Figure 1 - The architecture of Yellowbrick Data
The fundamental principle behind Yellowbrick’s thinking is that traditional data warehousing architecture with spinning disks is simply old-fashioned. Its view is that even more modern, in-memory based systems with flash disks simply transfer bottlenecks to processing from disk to memory. In these architectures, incoming data goes to memory which, in turn, leverages, or tries to leverage, CPU cache. Yellowbrick argues that this is the wrong way around: that it is better for data to be directly processed by CPU cache (L1, L2 and L3: L3 in the first instance) with CPU cache and memory-based capabilities interacting, as illustrated in Figure 1.
The company also argues that the current trend towards separating compute from storage is an illusion. Certainly, there are environments where you do not have much in the way of seasonality – workloads are more or less consistent – where it does not bring any advantage. More specifically, Yellowbrick contends that, yes, it may be appropriate for some smaller environments and, yes, it may have advantages in cost terms when you can scale compute power up and down. However, its view is that the problem is that the interconnect is typically too slow and that the time needed to warm up caches means that performance is impaired. There is some truth in this argument and the desirability of separating compute from storage is not as clear cut as some vendors might have you believe. Indeed, even some of the suppliers that offer this approach do so only as an option.

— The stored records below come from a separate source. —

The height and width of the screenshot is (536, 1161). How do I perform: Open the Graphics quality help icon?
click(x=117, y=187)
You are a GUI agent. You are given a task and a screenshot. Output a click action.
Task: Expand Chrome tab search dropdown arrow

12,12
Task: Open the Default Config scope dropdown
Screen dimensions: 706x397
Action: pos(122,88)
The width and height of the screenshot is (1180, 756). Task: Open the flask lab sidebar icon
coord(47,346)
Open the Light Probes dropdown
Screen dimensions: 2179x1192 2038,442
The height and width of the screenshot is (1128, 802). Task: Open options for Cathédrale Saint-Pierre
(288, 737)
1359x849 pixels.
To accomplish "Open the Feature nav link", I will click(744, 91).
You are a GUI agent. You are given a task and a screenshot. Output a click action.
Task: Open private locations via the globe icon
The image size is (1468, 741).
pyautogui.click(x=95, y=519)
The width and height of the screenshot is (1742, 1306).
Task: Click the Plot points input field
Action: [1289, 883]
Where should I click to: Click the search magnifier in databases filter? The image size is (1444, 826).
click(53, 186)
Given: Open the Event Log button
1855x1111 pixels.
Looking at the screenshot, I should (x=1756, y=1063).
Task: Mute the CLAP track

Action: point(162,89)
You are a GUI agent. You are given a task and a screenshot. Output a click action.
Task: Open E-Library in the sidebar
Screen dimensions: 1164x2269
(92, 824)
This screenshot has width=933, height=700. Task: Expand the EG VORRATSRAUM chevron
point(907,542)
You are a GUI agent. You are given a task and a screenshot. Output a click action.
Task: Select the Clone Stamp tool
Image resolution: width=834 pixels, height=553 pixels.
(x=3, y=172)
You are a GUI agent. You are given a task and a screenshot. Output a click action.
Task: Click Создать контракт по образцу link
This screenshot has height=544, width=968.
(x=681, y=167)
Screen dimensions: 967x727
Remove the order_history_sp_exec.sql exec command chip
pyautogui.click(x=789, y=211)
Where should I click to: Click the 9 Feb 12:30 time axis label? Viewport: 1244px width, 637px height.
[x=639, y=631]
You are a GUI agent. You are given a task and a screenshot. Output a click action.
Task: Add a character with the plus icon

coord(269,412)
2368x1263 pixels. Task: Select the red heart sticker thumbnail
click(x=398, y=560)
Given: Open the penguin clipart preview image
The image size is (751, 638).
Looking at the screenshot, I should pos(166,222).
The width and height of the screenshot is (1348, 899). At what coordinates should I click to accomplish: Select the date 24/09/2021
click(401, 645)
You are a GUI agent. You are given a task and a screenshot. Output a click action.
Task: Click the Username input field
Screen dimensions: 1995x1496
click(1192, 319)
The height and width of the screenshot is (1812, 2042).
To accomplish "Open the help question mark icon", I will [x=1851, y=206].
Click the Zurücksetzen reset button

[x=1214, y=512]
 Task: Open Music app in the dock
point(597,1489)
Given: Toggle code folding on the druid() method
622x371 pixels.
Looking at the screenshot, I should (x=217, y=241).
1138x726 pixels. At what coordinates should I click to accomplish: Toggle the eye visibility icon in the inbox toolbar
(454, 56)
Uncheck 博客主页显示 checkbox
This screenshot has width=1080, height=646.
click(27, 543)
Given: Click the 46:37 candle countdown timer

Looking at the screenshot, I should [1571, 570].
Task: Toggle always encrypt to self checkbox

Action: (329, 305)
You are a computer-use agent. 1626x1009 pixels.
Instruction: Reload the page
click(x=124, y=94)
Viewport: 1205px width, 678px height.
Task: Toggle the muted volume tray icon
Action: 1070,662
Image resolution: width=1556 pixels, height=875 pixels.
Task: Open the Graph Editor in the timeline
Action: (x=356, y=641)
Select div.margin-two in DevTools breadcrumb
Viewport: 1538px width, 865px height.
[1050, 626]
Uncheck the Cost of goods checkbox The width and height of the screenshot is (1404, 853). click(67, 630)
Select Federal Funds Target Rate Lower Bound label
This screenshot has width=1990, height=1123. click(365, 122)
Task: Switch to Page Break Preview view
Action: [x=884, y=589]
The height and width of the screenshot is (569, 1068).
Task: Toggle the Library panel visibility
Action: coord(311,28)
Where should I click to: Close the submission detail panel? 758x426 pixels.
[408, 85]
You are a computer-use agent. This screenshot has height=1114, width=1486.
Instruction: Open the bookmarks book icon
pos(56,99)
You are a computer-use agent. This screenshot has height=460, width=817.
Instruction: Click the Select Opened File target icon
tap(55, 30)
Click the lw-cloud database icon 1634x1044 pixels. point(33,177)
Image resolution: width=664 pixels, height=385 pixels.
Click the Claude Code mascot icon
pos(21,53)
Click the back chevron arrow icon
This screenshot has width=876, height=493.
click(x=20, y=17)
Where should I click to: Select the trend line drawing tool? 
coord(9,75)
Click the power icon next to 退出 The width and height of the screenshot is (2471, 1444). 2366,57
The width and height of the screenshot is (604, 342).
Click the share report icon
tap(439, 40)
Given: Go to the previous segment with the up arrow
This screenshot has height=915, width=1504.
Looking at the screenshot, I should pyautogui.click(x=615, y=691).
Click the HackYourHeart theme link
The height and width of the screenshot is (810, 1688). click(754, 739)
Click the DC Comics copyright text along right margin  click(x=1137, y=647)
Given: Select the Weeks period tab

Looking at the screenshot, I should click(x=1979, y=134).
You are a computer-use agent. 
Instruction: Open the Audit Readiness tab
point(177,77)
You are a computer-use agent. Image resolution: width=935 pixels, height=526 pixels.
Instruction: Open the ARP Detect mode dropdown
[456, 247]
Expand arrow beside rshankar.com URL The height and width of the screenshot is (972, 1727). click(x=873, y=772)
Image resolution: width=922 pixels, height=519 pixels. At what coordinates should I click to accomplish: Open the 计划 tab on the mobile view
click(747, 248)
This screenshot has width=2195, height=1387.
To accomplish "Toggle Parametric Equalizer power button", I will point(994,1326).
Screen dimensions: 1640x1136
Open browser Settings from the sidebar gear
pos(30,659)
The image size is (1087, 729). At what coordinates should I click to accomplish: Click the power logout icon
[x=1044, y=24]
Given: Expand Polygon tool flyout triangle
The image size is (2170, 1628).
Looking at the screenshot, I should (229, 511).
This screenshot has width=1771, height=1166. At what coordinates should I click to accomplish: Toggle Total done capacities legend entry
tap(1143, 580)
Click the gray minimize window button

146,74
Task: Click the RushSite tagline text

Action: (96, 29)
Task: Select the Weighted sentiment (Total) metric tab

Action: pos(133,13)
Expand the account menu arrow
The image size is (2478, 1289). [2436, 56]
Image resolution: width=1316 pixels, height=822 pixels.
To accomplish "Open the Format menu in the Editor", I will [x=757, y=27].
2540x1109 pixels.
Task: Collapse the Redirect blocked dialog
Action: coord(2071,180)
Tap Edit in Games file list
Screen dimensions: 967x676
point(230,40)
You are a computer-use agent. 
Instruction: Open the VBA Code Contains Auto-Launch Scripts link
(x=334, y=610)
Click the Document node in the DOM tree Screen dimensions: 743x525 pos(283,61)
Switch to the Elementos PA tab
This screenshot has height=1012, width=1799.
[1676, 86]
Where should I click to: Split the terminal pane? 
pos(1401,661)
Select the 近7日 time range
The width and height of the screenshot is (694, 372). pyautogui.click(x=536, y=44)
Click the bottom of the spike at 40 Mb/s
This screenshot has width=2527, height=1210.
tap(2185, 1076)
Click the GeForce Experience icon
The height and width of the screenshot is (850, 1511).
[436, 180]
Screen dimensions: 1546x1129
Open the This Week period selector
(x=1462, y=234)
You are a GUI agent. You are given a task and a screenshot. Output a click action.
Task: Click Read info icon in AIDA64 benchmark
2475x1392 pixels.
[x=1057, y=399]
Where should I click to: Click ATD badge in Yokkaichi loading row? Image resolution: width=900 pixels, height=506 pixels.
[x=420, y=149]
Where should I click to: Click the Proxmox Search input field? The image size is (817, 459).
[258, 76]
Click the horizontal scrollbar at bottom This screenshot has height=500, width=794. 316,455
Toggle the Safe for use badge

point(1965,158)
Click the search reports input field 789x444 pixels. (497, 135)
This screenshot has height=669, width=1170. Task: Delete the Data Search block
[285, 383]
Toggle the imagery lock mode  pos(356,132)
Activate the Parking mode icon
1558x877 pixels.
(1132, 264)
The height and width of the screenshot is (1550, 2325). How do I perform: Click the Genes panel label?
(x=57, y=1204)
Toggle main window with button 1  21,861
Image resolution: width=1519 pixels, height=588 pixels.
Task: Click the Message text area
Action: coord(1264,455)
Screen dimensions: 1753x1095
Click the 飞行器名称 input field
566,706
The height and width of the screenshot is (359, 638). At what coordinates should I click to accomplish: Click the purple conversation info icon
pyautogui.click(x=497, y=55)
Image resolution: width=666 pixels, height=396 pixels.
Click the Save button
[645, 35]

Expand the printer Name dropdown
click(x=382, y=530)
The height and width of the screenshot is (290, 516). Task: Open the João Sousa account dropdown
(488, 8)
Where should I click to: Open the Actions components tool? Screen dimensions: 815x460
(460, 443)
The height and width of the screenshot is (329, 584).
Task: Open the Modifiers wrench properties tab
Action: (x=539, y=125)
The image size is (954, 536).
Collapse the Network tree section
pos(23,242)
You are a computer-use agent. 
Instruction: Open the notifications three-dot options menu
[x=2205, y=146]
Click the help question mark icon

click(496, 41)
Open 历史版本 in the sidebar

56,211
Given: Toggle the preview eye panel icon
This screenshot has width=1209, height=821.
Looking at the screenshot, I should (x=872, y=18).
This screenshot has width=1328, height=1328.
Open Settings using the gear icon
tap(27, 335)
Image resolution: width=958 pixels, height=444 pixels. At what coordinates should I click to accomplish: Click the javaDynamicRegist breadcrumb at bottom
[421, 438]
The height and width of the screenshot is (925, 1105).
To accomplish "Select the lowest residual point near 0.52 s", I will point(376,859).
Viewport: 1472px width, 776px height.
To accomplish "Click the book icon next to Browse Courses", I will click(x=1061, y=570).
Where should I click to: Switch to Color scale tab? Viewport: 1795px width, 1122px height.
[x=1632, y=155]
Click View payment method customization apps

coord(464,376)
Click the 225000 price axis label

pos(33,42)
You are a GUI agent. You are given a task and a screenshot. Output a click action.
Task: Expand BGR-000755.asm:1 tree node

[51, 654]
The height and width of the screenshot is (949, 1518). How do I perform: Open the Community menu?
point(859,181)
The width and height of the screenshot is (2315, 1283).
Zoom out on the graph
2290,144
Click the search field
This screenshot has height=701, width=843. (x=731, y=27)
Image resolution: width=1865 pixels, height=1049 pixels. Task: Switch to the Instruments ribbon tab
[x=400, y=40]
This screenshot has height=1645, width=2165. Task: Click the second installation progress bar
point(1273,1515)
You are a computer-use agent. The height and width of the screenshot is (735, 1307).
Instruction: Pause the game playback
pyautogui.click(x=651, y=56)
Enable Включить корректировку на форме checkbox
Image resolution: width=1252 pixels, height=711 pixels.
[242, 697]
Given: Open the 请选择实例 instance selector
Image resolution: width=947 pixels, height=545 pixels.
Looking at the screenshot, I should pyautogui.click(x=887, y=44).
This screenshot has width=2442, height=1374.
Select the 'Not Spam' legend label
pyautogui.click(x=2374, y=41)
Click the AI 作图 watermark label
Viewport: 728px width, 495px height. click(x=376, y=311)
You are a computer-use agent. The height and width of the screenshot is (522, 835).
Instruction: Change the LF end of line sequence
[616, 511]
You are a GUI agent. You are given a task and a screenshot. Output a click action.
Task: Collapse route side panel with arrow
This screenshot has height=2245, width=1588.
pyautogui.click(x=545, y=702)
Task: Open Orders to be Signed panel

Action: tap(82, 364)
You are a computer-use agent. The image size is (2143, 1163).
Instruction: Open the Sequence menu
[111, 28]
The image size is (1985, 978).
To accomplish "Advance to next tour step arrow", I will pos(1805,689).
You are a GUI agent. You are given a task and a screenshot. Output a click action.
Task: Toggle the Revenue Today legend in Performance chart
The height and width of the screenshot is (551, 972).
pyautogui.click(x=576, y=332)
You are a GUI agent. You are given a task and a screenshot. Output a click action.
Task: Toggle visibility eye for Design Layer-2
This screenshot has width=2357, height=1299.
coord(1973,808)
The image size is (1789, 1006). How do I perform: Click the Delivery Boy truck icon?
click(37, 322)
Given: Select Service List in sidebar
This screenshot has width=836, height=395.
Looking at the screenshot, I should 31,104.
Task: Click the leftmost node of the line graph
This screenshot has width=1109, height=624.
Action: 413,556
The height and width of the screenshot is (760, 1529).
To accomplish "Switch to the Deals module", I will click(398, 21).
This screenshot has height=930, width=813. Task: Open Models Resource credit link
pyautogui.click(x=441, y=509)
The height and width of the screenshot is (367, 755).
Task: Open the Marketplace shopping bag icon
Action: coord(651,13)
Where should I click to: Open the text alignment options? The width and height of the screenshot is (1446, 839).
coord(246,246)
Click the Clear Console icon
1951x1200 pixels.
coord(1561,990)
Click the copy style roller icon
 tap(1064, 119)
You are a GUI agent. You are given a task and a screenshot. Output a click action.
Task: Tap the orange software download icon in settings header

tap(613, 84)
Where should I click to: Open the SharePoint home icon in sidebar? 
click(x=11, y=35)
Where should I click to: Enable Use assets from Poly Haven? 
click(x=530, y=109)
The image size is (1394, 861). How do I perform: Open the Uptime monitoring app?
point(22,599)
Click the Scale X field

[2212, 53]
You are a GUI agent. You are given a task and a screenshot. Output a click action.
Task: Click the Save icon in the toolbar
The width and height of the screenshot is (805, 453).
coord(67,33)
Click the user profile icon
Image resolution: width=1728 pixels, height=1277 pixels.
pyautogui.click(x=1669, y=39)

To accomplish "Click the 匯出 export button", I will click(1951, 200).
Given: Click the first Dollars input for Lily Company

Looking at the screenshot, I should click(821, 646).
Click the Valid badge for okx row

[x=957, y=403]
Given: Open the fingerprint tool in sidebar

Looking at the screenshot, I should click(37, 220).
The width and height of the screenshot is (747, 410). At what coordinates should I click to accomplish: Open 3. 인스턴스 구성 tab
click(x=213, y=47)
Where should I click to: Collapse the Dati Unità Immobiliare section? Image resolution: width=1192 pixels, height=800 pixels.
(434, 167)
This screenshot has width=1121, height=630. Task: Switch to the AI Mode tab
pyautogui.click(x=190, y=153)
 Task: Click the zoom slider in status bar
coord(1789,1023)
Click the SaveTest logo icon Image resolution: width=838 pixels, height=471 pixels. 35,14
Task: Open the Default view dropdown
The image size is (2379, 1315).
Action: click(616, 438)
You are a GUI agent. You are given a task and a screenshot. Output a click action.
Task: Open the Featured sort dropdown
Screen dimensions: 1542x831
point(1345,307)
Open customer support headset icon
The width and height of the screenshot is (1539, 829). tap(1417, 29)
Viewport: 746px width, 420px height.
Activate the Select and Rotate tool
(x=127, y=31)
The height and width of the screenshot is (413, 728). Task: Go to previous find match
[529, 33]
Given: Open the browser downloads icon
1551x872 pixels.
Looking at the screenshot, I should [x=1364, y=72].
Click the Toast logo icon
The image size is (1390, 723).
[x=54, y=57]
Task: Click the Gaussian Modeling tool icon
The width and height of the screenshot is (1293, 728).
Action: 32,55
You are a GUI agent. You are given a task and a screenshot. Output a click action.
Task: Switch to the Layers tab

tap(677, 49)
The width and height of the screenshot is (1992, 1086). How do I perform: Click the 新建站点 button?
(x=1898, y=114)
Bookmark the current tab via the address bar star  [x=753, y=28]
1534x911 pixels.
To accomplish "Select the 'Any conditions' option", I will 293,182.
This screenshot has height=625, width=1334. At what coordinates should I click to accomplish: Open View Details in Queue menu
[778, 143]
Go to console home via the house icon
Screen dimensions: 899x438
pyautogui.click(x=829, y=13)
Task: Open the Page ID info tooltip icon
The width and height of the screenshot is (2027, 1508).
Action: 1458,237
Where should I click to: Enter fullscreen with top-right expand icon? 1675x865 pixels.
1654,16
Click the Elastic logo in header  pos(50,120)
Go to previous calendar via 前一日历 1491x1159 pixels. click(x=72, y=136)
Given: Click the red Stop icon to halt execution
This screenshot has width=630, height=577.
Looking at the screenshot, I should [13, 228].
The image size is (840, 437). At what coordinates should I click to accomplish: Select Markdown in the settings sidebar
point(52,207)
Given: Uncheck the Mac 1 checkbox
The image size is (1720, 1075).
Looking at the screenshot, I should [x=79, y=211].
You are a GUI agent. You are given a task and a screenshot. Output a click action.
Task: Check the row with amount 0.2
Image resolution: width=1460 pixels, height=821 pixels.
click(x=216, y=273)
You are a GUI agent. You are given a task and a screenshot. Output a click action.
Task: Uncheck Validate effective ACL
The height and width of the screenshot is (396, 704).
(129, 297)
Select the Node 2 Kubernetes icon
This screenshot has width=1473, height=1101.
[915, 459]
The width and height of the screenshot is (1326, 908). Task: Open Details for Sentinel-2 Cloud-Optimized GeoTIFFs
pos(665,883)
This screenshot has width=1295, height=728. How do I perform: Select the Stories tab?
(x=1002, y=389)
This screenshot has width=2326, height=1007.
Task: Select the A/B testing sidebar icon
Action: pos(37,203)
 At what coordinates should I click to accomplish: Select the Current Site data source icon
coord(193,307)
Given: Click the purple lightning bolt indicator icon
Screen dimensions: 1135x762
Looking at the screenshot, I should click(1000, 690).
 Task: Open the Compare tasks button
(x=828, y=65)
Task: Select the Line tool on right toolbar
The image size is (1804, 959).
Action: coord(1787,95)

Figure 2 - Notable features of Yellowbrick Data
More generally, the broader architecture of Yellowbrick is illustrated in Figure 2 with notable features including parallel loaders, a fast row store as well as columnar storage, a cost-based optimiser, workload management, a system management console and a customised (vectorised) SQL processor. Note that in the latter case this replaces the standard PostgreSQL processor as Yellowbrick does not believe that that is fast enough. In the same context it is also worth commenting that as a product built on top of PostgreSQL you should be able to leverage the PostgreSQL extensions supporting geo-spatial and time series data, which will be important in Internet of Things environments. Not shown in this diagram is the fact that Yellowbrick offers asynchronous replication across Yellowbrick instances regardless of whether these are on-premises or in the cloud.